病気の診断のためには、理学的所見、臨床検査、場合によっては病理学的検査が行われます。聴診音では捻髪音が聞かれることが多く、臨床検査では胸部レントゲン、CT、血液検査、呼吸機能検査、気管支鏡検査などが行われます。さらに必要であれば肺の一部を検査目的に採取する「肺生検」が行われる場合もあります。

進行のしかた

間質性肺炎にはいくつかタイプがあり、進行のスピードもそれぞれ異なります。数週のうちに急速に悪化するものもあれば、数年かけてゆっくり進行していくものもあります。治療によって改善するものもありますが,有効な治療がない場合もあります。

原因

この病気の原因も患者さんごとに異なります。
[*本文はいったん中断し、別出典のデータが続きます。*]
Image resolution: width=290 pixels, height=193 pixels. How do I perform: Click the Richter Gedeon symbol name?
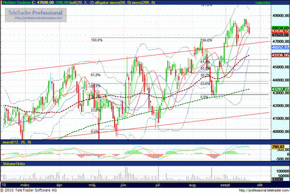[x=14, y=2]
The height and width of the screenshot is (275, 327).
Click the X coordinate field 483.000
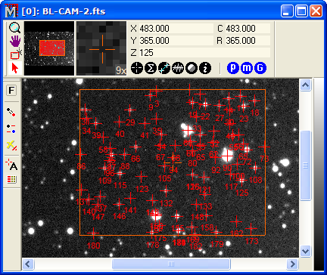[x=176, y=29]
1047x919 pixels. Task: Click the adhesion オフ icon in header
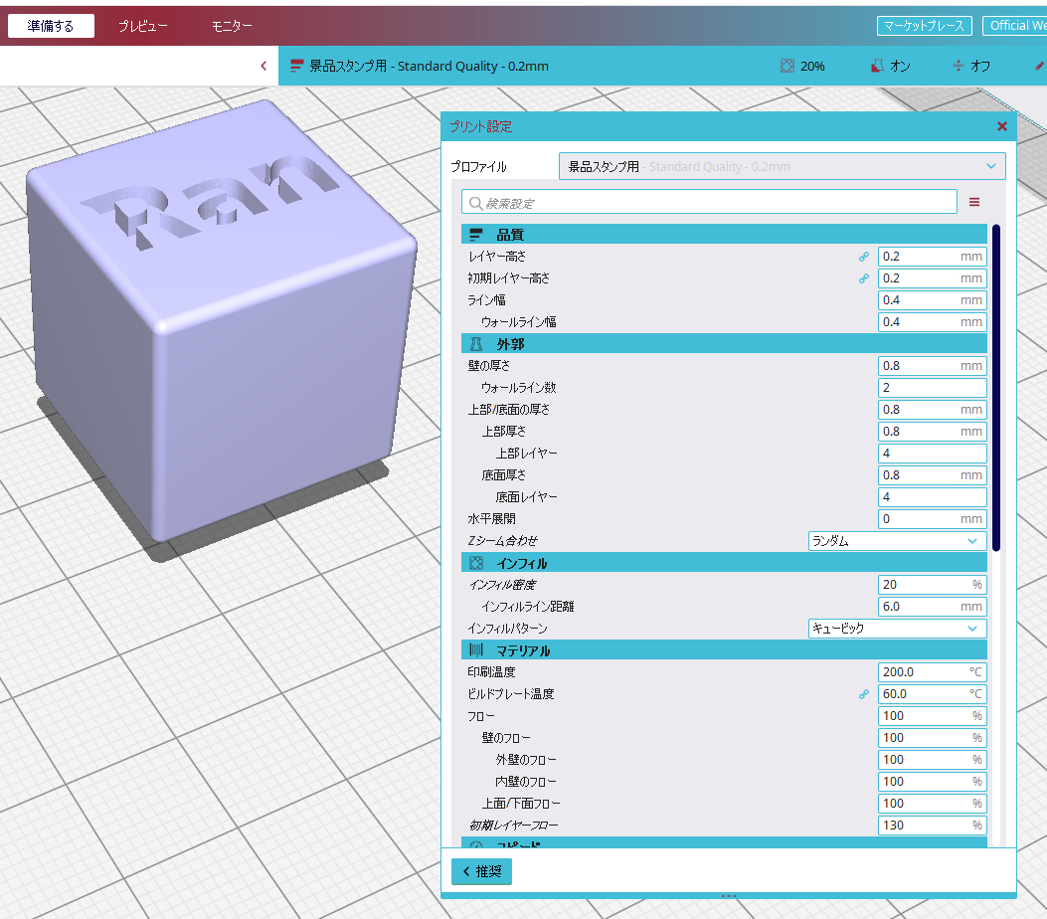959,66
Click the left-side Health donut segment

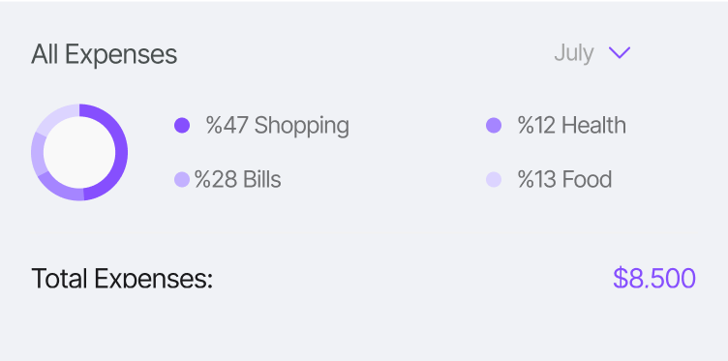(38, 154)
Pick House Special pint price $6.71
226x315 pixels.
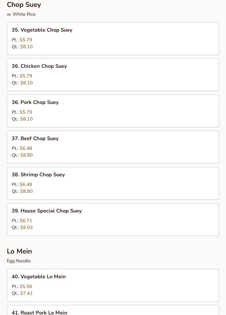[x=26, y=220]
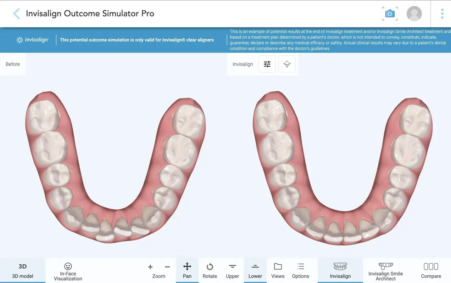Viewport: 451px width, 283px height.
Task: Toggle the Upper jaw visibility
Action: click(x=233, y=271)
関節リウマチなどの自己免疫性疾患が原因である場合や薬剤が原因である場合もありますが、特に原因がなく発症する「特発性間質性肺炎」である場合もあります。

治療

治療は炎症を抑える目的で「ステロイドホルモン」や「免疫抑制剤」などが使用されることが多いです。どの程度効果が期待できるかについては、間質性肺炎のタイプによっても異なります。ただ効果的であった場合でも、治療は数年~数十年に渡る場合も多く長期間の管理が必要となることが多いです。間質性肺炎のなかでも、「肺線維症」と呼ばれるタイプには線維化を抑える内服薬である「ピルフェニドン」、「ニンテダニブ」が病状のコントロールに有効である場合もあります。

急性増悪

間質性肺炎の方は、急激に病勢が悪化し致命的となるケースもある「急性増悪」が運悪く起こってしまうことがあります。症状としては急な発熱、呼吸困難などです。原疾患の病勢や感染症などがきっかけとなることもります。緊急的にステロイド大量療法などが行わることが多いです。